### Task prompt
Pull out every line below containing the word "axis".

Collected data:
━━━━━━━━━━━━━━━━━━━━━━━━━━━━━━
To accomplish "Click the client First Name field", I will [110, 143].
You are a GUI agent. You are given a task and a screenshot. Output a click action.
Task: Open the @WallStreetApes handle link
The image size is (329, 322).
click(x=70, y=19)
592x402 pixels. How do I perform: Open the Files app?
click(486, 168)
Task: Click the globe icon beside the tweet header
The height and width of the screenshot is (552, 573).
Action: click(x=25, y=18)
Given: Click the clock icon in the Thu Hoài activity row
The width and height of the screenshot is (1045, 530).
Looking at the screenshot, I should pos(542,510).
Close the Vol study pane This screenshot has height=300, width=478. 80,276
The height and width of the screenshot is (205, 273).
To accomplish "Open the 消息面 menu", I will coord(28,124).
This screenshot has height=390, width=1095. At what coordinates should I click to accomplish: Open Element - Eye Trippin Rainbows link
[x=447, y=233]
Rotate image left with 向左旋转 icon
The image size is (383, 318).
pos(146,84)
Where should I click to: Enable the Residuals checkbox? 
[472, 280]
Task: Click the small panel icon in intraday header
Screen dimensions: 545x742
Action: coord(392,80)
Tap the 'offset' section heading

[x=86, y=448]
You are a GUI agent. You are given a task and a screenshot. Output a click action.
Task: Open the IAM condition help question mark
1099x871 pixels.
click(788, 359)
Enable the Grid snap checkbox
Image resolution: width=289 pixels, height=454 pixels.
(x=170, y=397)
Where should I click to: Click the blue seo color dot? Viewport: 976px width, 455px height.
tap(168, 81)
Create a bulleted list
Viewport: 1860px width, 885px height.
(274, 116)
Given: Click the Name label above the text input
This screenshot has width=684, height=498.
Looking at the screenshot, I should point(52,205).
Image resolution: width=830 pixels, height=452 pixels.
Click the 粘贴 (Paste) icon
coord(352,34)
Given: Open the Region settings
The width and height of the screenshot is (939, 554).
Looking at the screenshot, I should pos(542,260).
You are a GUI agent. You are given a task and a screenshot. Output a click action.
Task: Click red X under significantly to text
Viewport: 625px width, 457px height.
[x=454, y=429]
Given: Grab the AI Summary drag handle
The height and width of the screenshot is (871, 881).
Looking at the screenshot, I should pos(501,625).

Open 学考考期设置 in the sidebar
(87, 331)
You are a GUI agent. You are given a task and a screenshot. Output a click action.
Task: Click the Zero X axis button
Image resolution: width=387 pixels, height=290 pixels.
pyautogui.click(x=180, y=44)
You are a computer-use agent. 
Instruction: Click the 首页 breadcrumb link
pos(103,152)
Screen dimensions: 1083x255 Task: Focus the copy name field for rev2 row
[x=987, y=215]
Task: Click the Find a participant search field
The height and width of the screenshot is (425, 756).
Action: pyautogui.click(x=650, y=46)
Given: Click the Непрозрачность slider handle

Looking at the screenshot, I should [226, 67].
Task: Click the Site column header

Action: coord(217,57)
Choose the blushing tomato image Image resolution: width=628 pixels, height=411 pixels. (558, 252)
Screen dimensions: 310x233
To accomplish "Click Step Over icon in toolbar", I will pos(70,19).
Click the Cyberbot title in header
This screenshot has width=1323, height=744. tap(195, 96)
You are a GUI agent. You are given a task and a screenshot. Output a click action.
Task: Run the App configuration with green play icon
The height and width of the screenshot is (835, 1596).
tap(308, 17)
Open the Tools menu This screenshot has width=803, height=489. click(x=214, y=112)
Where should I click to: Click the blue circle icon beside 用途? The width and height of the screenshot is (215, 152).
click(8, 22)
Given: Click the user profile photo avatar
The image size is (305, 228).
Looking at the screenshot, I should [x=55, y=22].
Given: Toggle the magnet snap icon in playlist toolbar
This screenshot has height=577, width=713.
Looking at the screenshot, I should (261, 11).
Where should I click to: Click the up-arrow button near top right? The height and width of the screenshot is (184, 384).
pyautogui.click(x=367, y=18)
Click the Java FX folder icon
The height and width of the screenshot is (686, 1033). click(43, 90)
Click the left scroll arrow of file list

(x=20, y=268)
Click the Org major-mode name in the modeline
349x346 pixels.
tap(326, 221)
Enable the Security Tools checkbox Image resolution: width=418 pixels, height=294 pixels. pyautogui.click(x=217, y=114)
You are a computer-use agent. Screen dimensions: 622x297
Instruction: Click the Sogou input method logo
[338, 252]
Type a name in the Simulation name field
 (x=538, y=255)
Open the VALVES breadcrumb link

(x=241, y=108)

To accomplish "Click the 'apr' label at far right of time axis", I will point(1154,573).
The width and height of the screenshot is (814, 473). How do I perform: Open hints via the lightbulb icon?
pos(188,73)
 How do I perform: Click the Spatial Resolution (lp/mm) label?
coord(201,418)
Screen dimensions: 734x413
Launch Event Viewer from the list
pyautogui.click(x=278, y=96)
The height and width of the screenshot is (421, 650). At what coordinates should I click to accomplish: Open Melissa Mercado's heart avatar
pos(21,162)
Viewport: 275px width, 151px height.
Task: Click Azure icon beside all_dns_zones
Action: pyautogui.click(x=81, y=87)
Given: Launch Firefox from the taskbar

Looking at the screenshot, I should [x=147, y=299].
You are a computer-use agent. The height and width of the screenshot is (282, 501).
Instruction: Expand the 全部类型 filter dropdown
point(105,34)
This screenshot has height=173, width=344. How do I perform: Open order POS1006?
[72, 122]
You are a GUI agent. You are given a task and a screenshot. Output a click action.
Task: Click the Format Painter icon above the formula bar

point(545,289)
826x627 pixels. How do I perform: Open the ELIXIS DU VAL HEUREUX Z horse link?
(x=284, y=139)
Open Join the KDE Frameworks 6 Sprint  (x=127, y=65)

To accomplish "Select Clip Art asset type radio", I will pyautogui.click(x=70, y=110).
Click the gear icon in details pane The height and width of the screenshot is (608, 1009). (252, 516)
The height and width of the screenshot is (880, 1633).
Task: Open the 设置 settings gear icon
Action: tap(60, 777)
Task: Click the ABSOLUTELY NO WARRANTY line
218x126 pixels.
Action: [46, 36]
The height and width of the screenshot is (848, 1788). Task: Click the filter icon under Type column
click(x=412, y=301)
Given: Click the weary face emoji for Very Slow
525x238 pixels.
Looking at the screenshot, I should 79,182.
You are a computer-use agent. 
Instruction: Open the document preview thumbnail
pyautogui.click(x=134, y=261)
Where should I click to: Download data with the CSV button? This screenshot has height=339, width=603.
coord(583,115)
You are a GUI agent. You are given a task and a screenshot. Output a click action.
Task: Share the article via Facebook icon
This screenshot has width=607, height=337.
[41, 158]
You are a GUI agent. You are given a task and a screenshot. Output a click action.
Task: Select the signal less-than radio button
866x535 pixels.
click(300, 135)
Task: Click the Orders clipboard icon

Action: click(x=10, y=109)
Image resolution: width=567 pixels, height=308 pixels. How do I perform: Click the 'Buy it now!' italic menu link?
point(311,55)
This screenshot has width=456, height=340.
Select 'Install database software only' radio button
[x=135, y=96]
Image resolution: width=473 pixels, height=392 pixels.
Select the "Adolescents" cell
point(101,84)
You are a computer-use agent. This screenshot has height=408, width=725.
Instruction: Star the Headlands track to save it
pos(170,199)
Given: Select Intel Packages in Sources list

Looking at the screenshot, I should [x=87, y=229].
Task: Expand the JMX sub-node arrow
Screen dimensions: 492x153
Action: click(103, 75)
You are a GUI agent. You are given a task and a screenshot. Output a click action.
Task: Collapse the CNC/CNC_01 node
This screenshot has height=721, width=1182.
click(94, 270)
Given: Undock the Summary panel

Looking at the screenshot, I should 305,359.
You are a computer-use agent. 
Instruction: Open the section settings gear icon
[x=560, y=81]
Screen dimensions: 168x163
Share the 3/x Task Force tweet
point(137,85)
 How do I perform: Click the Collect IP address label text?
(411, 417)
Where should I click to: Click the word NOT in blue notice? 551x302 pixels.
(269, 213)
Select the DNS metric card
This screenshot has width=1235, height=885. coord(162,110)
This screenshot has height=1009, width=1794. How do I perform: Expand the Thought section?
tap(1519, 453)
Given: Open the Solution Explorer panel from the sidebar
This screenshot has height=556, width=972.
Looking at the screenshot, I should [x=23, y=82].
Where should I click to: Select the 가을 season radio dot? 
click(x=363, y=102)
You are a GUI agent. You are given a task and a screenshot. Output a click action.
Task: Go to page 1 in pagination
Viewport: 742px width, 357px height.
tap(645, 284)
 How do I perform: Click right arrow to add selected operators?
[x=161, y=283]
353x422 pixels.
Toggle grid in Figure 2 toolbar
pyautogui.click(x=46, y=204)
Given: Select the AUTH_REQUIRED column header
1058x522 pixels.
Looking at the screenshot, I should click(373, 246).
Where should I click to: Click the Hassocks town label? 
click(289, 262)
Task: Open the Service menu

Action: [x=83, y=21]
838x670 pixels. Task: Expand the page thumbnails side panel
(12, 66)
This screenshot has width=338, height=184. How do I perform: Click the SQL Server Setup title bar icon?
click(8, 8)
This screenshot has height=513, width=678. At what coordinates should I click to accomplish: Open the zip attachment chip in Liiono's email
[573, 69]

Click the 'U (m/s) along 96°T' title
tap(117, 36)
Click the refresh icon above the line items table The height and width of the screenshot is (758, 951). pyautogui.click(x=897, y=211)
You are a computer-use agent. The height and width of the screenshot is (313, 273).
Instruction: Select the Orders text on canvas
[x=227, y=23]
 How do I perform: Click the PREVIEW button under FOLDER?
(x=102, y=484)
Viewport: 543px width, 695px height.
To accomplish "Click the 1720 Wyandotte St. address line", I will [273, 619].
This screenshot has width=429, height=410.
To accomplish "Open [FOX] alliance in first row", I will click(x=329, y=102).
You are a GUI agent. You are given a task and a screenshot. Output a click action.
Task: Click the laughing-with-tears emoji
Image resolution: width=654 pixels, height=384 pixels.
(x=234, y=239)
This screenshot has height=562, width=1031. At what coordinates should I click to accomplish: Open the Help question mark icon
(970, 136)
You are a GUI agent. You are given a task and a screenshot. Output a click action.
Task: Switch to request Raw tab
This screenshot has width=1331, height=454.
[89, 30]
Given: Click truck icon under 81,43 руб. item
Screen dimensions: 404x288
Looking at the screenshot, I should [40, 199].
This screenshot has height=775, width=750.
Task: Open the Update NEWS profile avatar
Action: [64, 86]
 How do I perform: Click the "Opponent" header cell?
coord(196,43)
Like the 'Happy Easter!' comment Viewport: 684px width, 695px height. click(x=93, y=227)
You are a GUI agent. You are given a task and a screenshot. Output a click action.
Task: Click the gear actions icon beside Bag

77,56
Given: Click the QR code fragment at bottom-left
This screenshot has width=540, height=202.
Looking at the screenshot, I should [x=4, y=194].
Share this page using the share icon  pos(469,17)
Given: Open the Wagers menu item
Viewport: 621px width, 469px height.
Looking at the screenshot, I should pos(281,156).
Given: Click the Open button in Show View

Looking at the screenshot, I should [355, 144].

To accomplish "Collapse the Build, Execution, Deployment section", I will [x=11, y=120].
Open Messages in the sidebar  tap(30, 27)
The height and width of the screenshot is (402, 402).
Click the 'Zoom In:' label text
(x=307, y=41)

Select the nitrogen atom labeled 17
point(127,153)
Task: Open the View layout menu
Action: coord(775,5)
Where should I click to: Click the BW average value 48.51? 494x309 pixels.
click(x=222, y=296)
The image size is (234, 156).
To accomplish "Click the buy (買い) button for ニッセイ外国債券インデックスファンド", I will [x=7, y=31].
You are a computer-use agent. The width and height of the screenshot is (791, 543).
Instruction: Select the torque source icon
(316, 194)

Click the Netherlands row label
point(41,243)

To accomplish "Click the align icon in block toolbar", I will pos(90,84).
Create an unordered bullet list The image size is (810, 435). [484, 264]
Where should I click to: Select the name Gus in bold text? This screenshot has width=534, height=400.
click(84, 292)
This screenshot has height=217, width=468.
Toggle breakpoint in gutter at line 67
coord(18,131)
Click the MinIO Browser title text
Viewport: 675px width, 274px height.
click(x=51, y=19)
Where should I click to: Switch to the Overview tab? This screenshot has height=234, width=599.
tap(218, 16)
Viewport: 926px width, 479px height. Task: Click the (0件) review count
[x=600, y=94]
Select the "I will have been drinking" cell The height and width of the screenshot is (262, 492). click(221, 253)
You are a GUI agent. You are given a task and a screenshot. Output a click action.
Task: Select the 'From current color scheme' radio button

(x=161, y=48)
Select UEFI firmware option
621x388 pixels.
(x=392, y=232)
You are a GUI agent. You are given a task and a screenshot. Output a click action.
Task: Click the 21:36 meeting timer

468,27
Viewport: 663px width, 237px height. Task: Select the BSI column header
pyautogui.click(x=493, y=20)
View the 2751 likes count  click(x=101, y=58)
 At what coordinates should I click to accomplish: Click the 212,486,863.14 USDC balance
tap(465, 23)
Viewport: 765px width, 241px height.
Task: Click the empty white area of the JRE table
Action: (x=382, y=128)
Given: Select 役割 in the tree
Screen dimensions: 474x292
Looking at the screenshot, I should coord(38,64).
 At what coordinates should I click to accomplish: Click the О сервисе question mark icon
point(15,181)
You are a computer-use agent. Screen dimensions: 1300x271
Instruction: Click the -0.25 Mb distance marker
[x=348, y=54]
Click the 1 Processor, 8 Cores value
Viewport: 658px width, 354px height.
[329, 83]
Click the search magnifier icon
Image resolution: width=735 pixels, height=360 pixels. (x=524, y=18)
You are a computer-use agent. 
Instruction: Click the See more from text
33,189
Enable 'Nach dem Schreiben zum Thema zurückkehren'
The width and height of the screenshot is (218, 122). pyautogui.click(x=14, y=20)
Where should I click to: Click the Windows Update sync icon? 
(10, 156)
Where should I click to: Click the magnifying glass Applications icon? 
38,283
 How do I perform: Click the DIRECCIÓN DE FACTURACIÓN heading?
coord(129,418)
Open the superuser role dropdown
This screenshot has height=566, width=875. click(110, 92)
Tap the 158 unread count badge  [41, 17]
━━━━━━━━━━━━━━━━━━━━━━━━━━━━━━
### Output for this task
Task: Click the Zero X axis button
To accomplish "Click the 'apr' label at far right of time axis", I will point(1154,573).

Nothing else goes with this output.